====== Data for this exercise ======
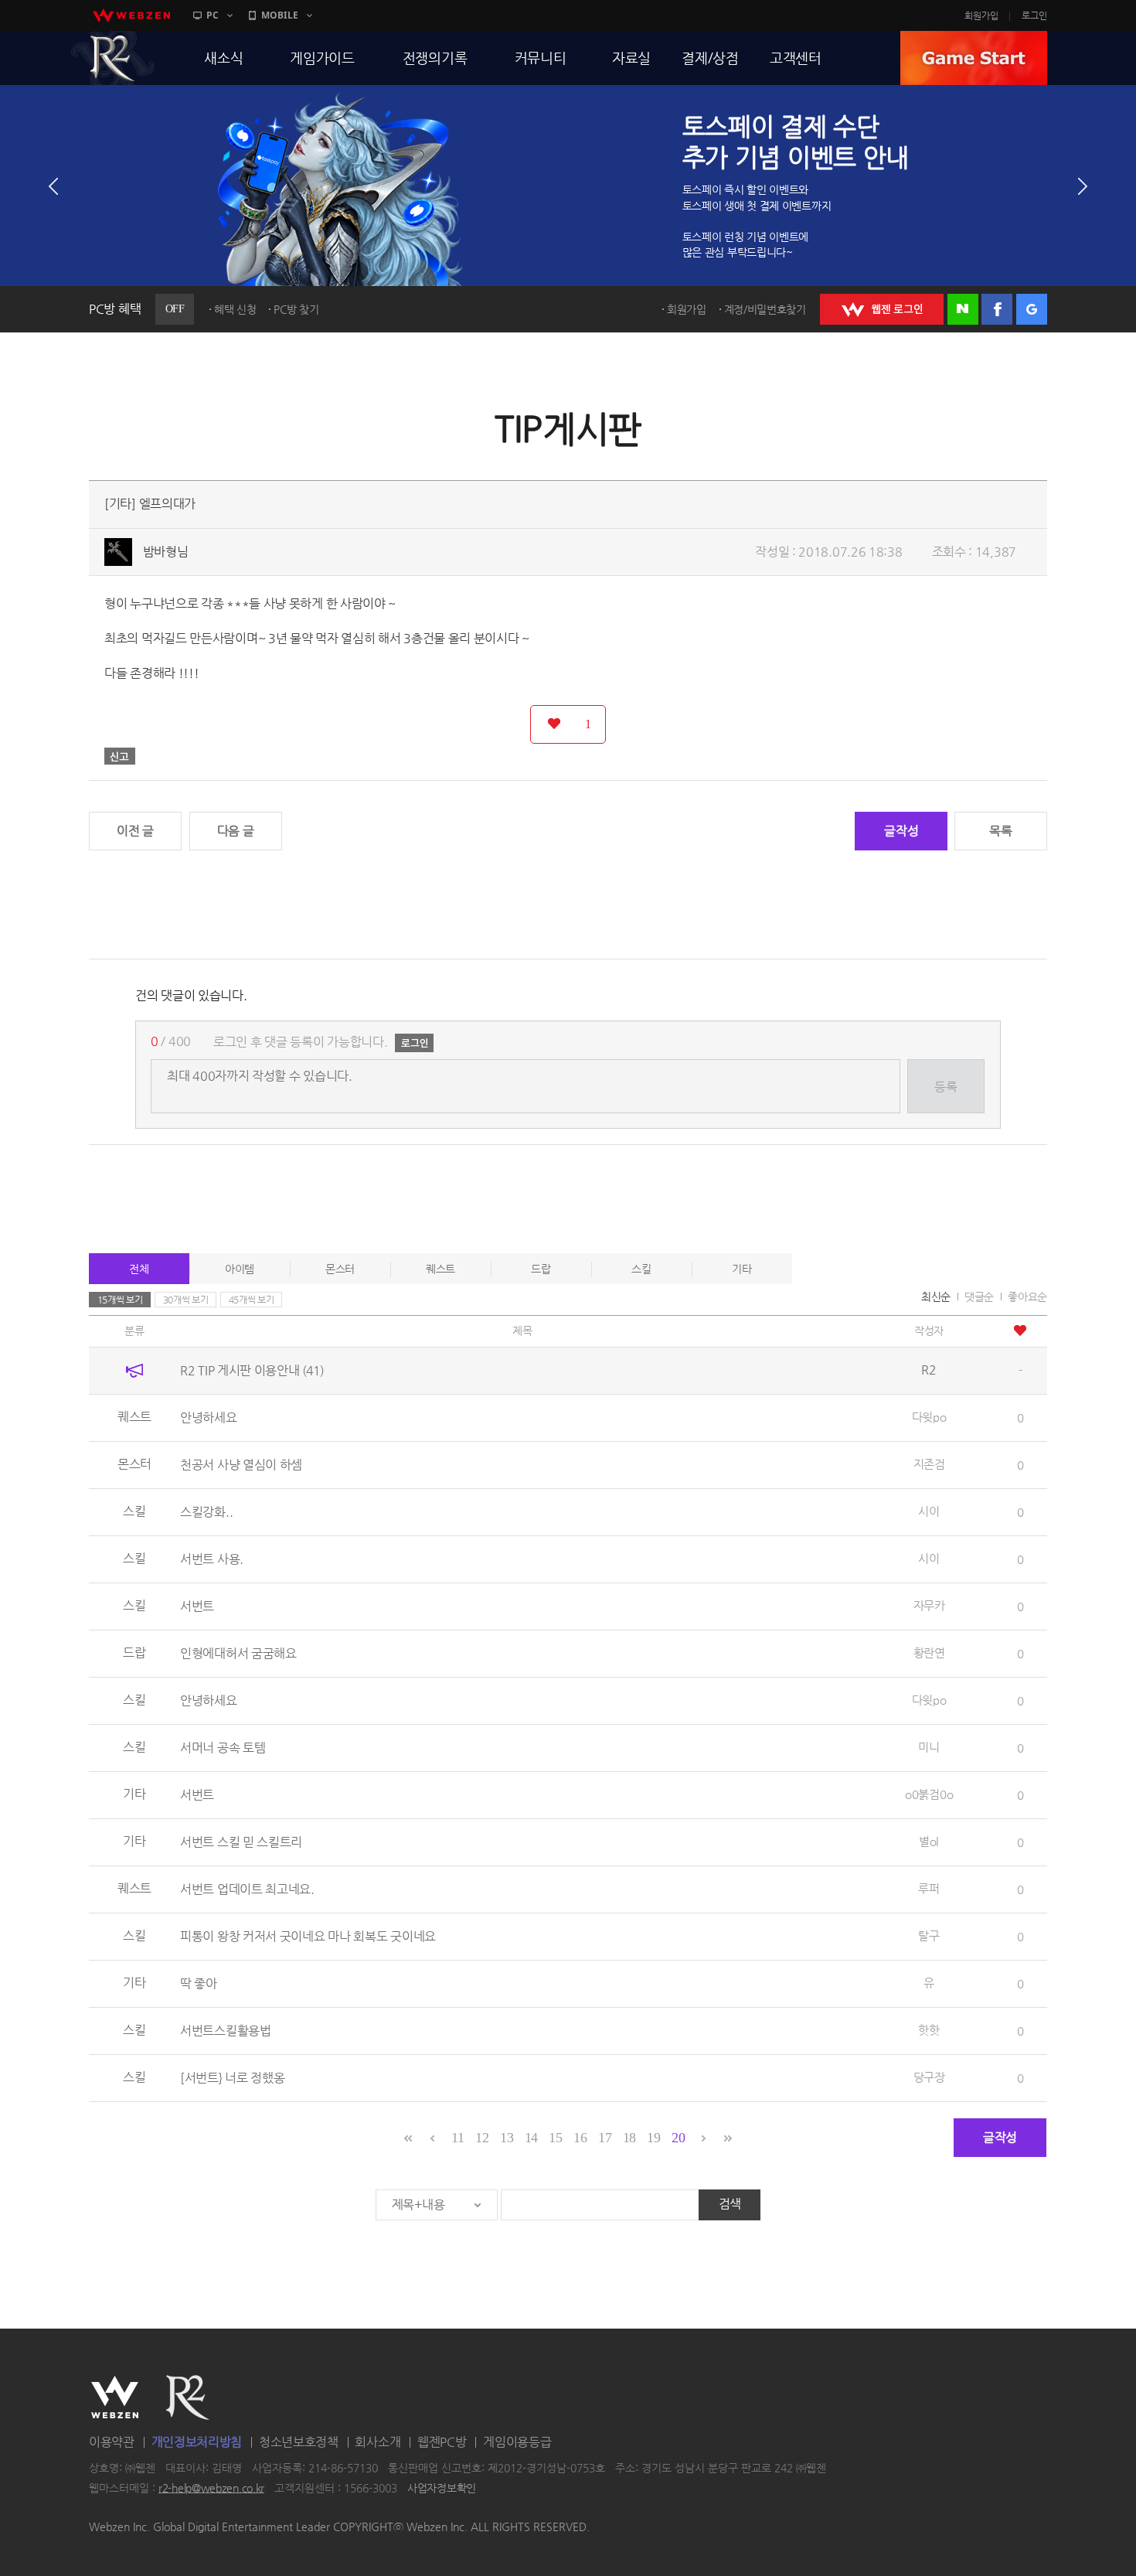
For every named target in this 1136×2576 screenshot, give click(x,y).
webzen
======
====== Data for this exercise ======
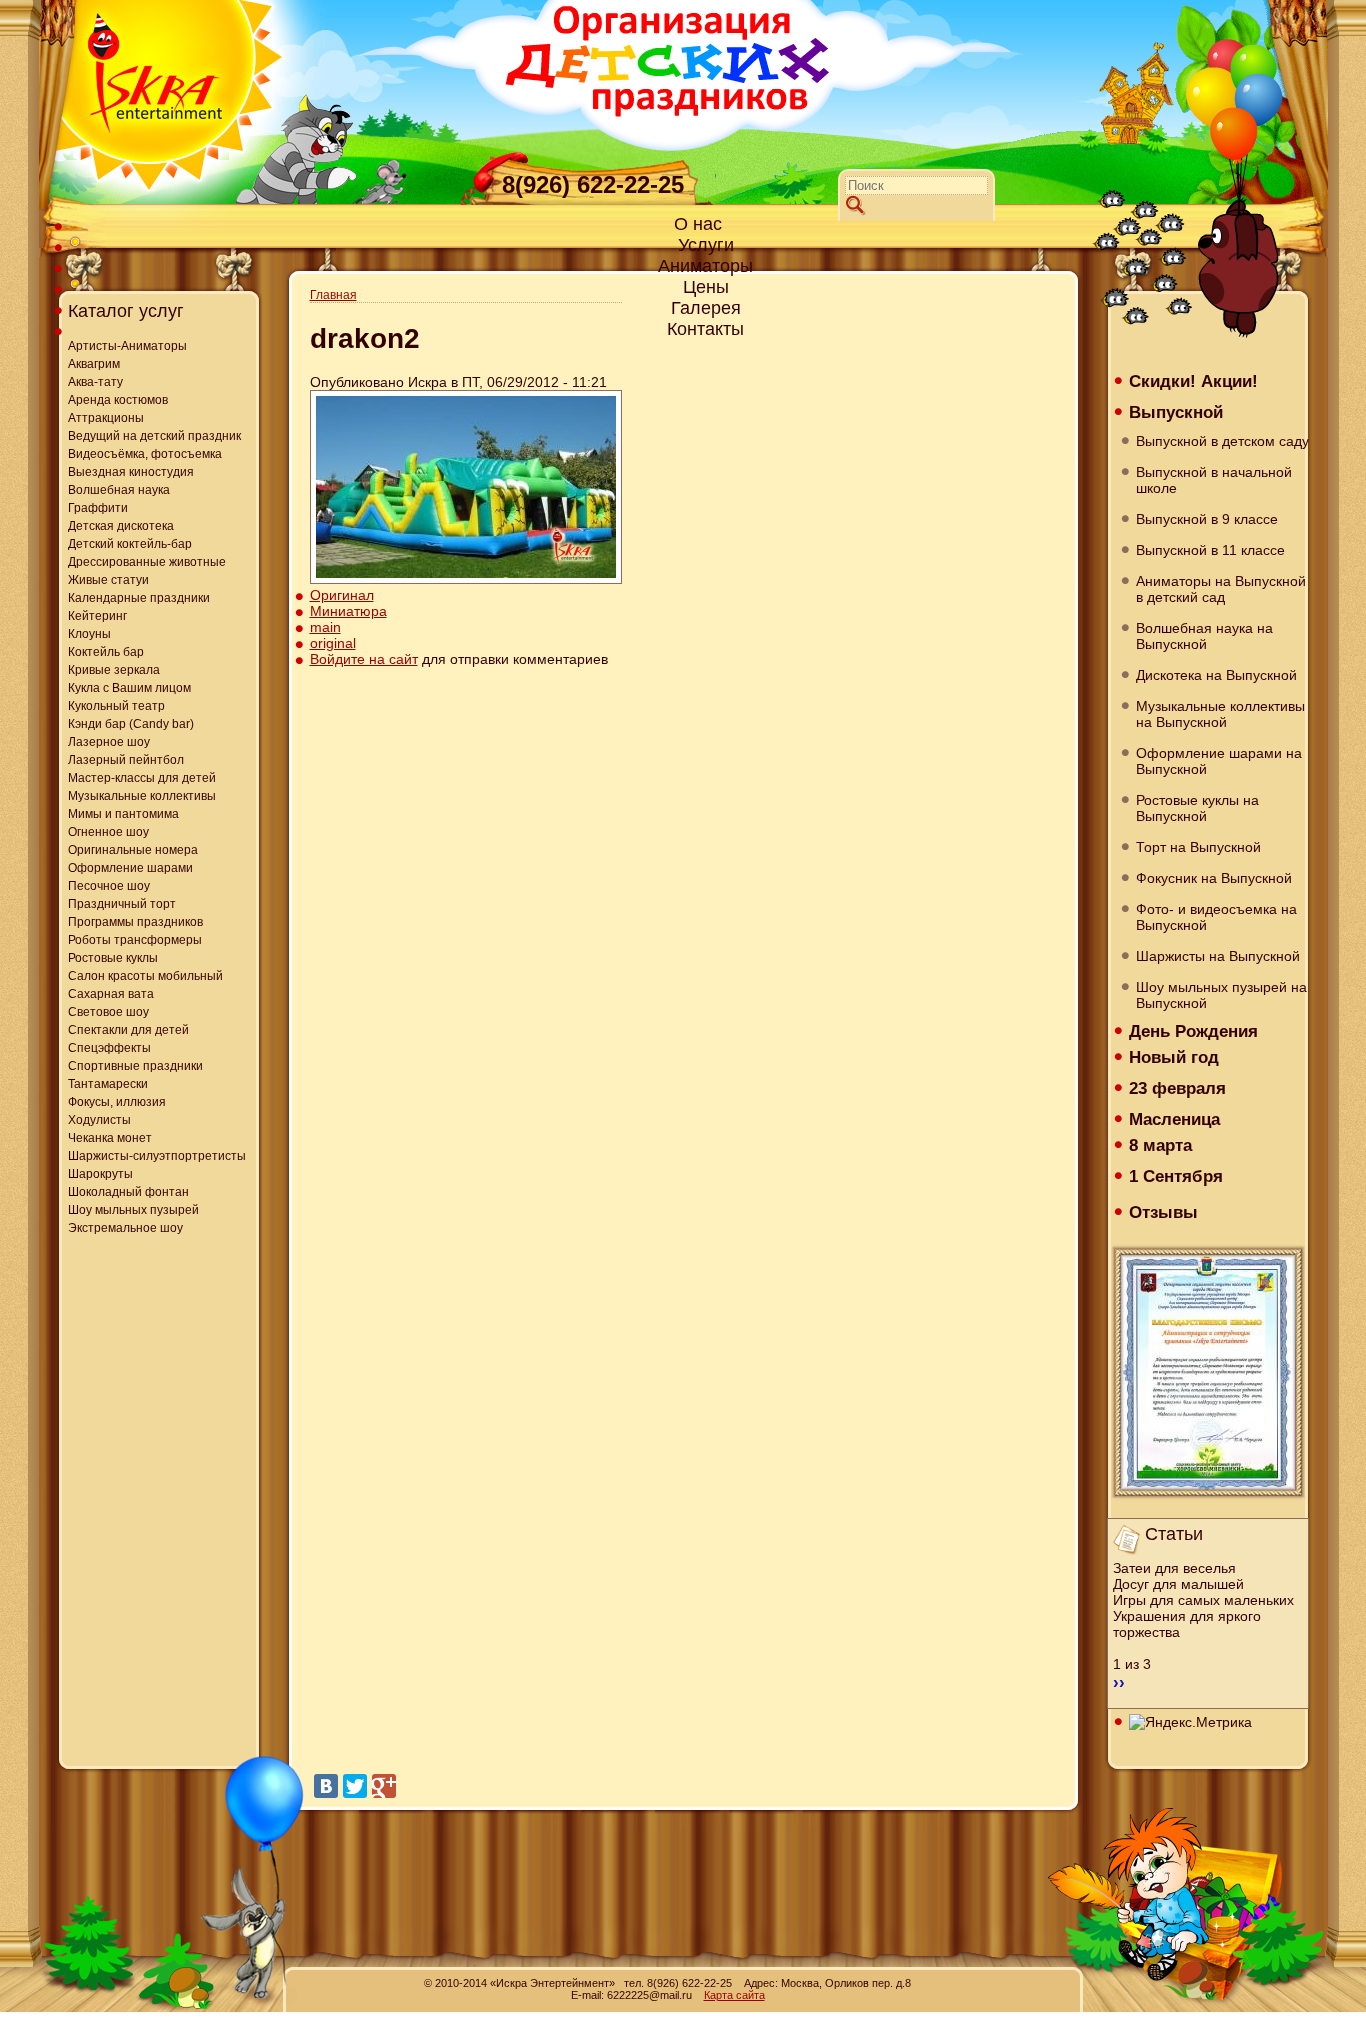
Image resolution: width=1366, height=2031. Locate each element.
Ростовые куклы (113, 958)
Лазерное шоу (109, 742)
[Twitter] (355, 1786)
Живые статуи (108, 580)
======
### Work to be completed
Take the records above and return, word for word, only the lines that fall from the line with "Ростовые куклы (113, 958)" to the line with "Живые статуи (108, 580)", both of them included.

### Expected answer
Ростовые куклы (113, 958)
Лазерное шоу (109, 742)
[Twitter] (355, 1786)
Живые статуи (108, 580)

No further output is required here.